In the wake of recent decisions and statements from important central banks, we've witnessed a sharp repricing of risky assets over the past 10 days. This represents about a 4-5% decline in indices, and a more significant 10-15% drop in a median sample, albeit during a seasonally weak period. The most prominent macro development has been the relentless upward movement in long bonds in both the US and Europe.
The persistent rise in oil prices is seen as a potential trigger for this rate surge. However, unlike previous instances where rising oil prices dampened growth expectations, this time, they seem to be driving up inflation expectations. Several factors contribute to this bond market turbulence, including supply outstripping demand, negative carry trade, leverage ratio constraints, and substantial positions in US bond basis trading by hedge funds.
The evolving situation in US fiscal policy, often dubbed as "Bidenomics," appears to be a stimulative effort ahead of an election year. However, these measures could have risky repercussions in the medium term. Increased fiscal spending during periods of high inflation tends to exacerbate inflationary pressures. This, in turn, puts more pressure on the Federal Reserve to maintain a restrictive monetary policy.
One notable development has been the gradual depletion of strategic oil reserves, reducing the government's capacity to surprise the market with sudden supply actions. Instead, the oil pricing has been left to OPEC+ (cap on Russia oil anyone?) and fast-leveraged players, further contributing to oil price volatility. The rising deficits, coupled with high volume union strikes, set higher wage and inflation expectations, raising concerns.
With interest expenses nearing 5% of GDP, this becomes a significant concern for the nation's financial health. It is crucial that the US government addresses these issues promptly, hopefully before any major negative economic events occur.

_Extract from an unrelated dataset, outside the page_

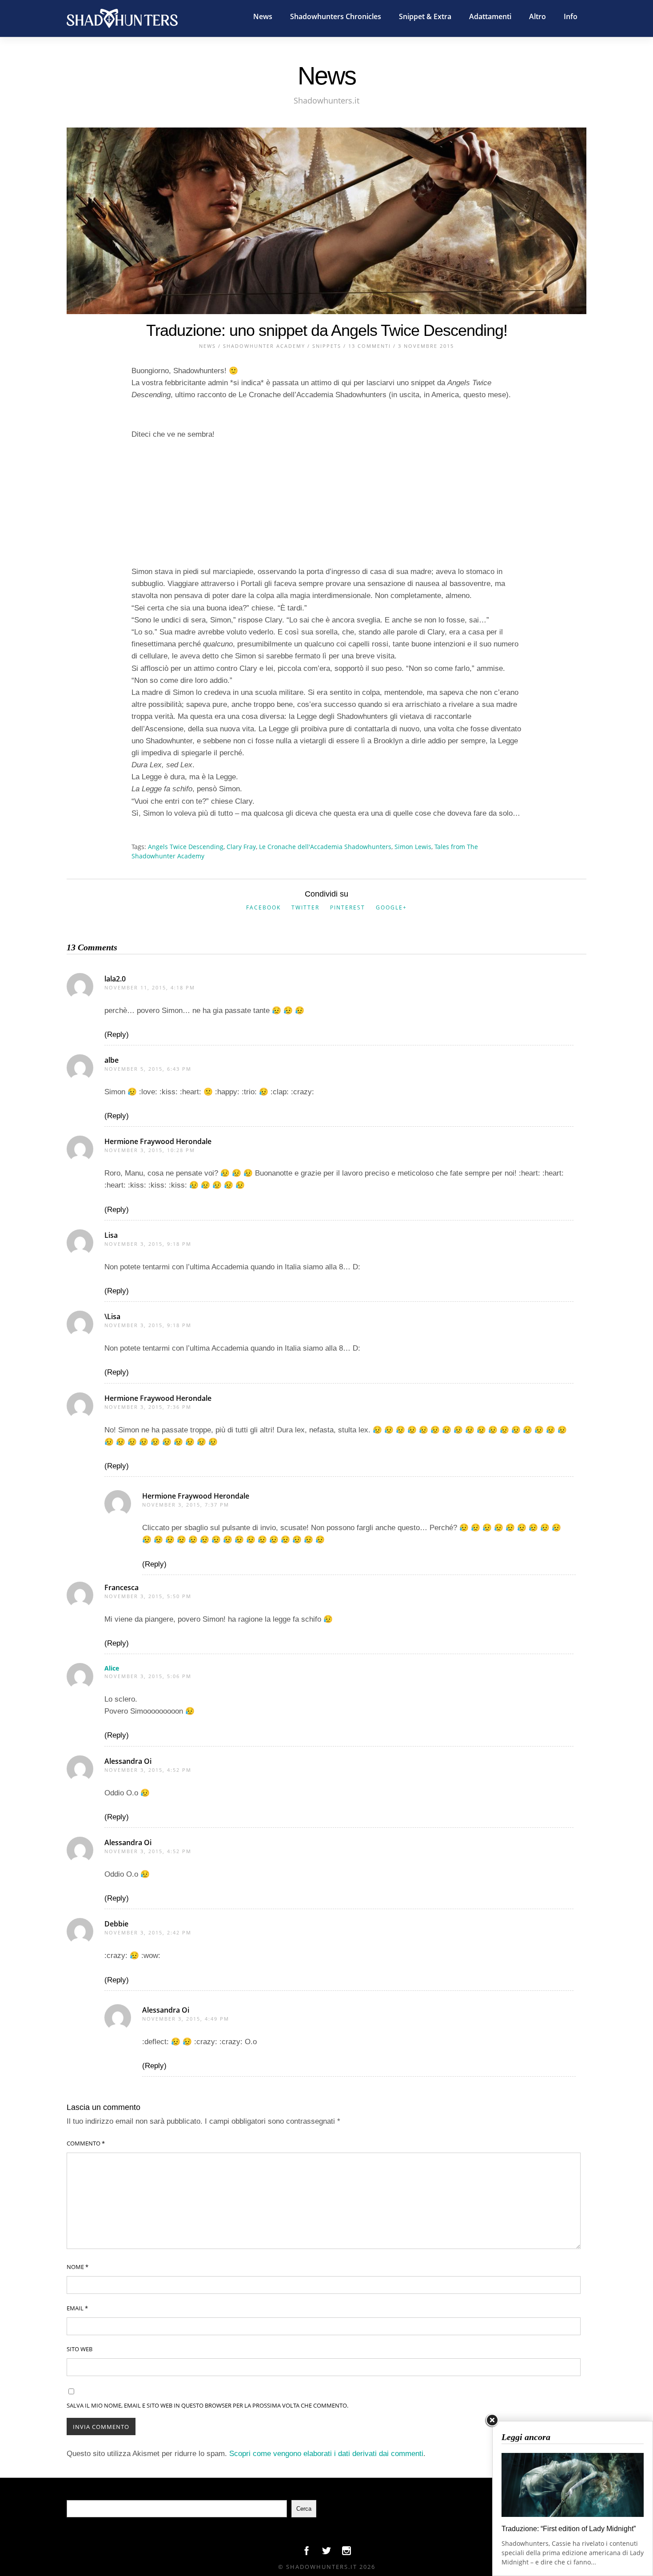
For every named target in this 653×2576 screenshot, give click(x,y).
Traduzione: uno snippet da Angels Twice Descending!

Turning to corporate news, we've seen the highly anticipated IPOs of ARM and Instacart, both of which experienced initial enthusiasm followed by valuation-based corrections. Cisco's acquisition of Splunk generated considerable buzz. However, Amazon's investigation by the FTC appears somewhat out of context and belated, occurring approximately six years after the original filing document. In Europe, the market landscape has been challenging, with only selective sectors such as healthcare and energy showing resilience. Total presented a credible energy generation plan and Santander provided a decent dividend upgrade. Societe General was as usual underwhelming and the name took a steep loss. The weakening Euro is poised to lead to upgrades in the industrials and healthcare sectors, making certain stocks appear more appealing following recent corrections.